> [THE DATA]:
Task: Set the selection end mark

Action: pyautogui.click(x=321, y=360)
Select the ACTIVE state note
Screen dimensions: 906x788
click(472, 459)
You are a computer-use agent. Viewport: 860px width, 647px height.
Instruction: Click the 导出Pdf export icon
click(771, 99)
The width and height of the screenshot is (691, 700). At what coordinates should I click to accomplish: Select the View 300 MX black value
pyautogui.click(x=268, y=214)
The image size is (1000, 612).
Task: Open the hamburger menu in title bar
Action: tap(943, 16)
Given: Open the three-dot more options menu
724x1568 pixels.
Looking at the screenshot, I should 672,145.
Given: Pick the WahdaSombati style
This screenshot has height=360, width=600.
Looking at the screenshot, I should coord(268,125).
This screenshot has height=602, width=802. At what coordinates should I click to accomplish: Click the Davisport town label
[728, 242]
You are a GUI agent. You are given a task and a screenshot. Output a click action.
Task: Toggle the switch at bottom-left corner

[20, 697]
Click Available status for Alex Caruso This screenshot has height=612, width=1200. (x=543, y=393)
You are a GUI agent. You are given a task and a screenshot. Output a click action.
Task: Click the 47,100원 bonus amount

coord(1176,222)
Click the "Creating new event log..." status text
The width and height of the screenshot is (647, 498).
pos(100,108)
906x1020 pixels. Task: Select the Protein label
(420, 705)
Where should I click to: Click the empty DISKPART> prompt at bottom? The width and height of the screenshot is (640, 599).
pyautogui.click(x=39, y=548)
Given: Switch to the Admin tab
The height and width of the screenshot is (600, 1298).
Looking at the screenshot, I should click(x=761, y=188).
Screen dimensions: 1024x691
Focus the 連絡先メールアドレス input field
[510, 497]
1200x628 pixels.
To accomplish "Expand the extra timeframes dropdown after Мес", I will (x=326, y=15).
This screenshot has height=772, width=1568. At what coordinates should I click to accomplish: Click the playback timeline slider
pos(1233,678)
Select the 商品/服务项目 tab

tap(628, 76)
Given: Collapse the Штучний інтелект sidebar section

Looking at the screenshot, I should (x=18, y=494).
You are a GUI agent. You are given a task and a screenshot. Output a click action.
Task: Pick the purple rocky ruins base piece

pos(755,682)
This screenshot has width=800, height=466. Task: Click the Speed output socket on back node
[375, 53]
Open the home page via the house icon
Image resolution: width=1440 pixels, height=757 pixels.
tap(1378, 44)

> [WORK REQUIRED]:
The answer must be the line containing "Image resolution: width=1440" and every line after it through the last line of the records above, repeated exactly.

> [EXERCISE RESULT]:
Image resolution: width=1440 pixels, height=757 pixels.
tap(1378, 44)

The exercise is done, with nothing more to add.